Setelah kupikir-pikir, menimbang, plus masih terhenyak dengan kejadian tadi karena aku juga ikut “meliput” ke TKP, aku bersyukur! Jujur, ketika aku baca cerita di salah satu situs berita OL dan mengetahui nasib orang-orang yang ada di bawah, tertimpa benda seberat 36.000 ton belum lagi ditambah benda dan para awak serta penumpang, lalu mati terpanggang, gak terbayang di benakku seandainya moncong pesawat mencium punggungku. Lalu aku mati ditimpa benda seberat 36.000 ton. Huh! It sounds Lord still give me the second chance to live. Or maybe He wanna tell us something that realy realy important. I don’t know! Mungkin bagi kalian yang gak lihat pesawat itu secara langsung, gak merasakan gimana strangenya aura disekitaran TKP. Bukan karena panas atau banyak orang, menurutku tempat itu akan meninggalkan sedikit atau banyaknya residu masa lalu. Gak butuh seorang dukun yang merasakan. Orang awam yang gak punya begitu-begituan juga bisa ngerasain.

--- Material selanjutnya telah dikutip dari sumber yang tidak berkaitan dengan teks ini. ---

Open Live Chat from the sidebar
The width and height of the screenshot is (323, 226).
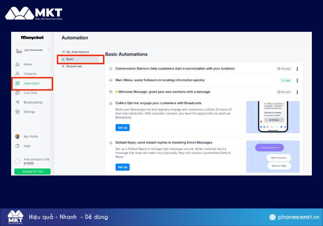17,93

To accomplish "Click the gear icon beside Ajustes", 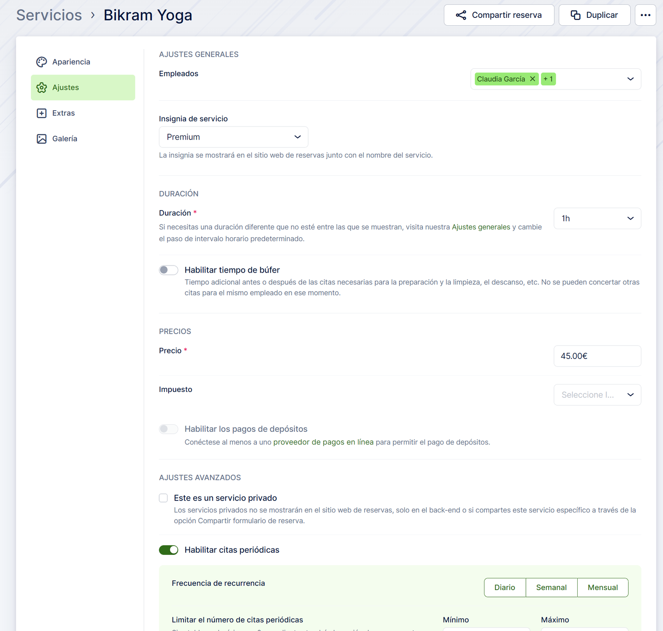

Jujur, aku betul-betul bersyukur kali ini. Bukan karena pesawat itu jatuh tapi Tuhan Yesus masih kasih aku sekali lagi untuk hidup. Mungkin akulah “salah satu” korban selamat. Juga aku betul entahlah antara sedih, bingung, campur aduklah mengingat para korban. Aku bisa rasakan gimana ke 12 awak pesawat dan 101 penumpang berikut korban jiwa darat begitu tersiksanya, bingung, entahlah. Aku berharap keluarga yang ditinggalkan gak perlu menangisi kepergian saudara/i mereka berlebihan. Lebih baik doa yang kita kirimkan jangan air mata. Mereka udah damai disana. Requiscat In Pace, comrade!